Unconjugated flavonoid plasma level rarely exceeds 1 μM, and metabolites of flavonoids have lower antioxidant activity. Since plasma total antioxidant capacities (TAC) are often in the range of 1 mM or more, it is difficult to picture how an additional 1 μM polyphenol could exert an in vivo antioxidant effect. Antioxidants like flavonoids and other phenols are complex molecules and have multiple potential targets/actions in addition to antioxidant activity. These may include inhibition of different enzymes including cyclooxygenase, lipoxygenase, xanthine oxidase, matrix metalloproteinases, angiotensin-converting enzyme, proteasome, and cytochrome P450, affecting signal transduction pathways. Flavonoids may also interact with cellular drug transport systems . These issues need to be addressed in the future.

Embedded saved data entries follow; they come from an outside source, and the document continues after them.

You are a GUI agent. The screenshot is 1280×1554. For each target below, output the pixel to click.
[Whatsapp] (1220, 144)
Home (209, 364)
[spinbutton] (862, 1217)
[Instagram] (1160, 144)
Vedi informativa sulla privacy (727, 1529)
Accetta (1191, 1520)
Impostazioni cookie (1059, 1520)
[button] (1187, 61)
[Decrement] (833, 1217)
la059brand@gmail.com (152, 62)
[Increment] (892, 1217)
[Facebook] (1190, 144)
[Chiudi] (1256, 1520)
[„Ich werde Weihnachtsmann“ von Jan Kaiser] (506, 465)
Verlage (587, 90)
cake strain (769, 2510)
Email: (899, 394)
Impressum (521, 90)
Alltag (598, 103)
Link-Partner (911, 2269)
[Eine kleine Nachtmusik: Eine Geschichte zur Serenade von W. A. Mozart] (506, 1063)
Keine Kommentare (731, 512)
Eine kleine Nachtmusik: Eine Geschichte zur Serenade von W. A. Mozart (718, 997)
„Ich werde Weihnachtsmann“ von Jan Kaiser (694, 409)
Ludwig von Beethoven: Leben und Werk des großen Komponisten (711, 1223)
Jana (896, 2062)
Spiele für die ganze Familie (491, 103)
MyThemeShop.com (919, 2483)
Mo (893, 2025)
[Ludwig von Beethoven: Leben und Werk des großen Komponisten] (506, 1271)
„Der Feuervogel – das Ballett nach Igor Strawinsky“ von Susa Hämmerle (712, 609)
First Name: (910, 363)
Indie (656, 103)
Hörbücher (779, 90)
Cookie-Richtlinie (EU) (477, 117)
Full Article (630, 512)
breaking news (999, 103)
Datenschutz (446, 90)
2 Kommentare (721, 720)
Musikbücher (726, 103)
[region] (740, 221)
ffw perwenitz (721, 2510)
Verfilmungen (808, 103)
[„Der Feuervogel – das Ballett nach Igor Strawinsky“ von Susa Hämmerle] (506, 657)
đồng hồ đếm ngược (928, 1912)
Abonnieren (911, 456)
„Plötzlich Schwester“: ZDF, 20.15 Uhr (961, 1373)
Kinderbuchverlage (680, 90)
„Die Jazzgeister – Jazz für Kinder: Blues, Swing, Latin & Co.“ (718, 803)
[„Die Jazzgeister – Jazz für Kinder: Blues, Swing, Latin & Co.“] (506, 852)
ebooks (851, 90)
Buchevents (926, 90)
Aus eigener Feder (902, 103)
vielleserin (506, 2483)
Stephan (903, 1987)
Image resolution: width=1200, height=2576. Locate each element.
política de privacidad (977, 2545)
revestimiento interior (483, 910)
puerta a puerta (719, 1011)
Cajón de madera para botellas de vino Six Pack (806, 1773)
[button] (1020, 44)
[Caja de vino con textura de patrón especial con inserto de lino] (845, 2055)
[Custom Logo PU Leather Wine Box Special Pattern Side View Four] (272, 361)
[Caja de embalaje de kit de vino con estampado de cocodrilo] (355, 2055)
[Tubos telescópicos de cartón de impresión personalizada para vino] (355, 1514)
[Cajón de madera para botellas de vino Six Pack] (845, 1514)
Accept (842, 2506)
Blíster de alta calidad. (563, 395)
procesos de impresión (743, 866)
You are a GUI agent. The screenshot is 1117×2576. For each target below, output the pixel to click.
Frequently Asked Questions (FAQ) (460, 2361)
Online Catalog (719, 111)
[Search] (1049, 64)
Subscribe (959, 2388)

Cyclophosphamide is a known anticancer and immunosuppressive agent that becomes effective after metabolic activation in the liver. Its wider clinical application is currently limited by its toxicity. Cardiotoxicity, which is associated with oxidative and nitrative stress, is one of the toxicities limiting the clinical use of cyclophosphamide. Different natural, plant-derived antioxidants (summarized in this review) showed significant cardioprotective effects in in vivo preclinical studies. However, further investigations aimed at improving their efficacy are required. Facilitating translational clinical research on those shown to be safe and effective in the preclinical studies should also be considered, lest the evidences from the preclinical studies would only be left to be discoursed in scientific meetings and publications.
Conflicts of Interest
The authors declare no conflict of interest.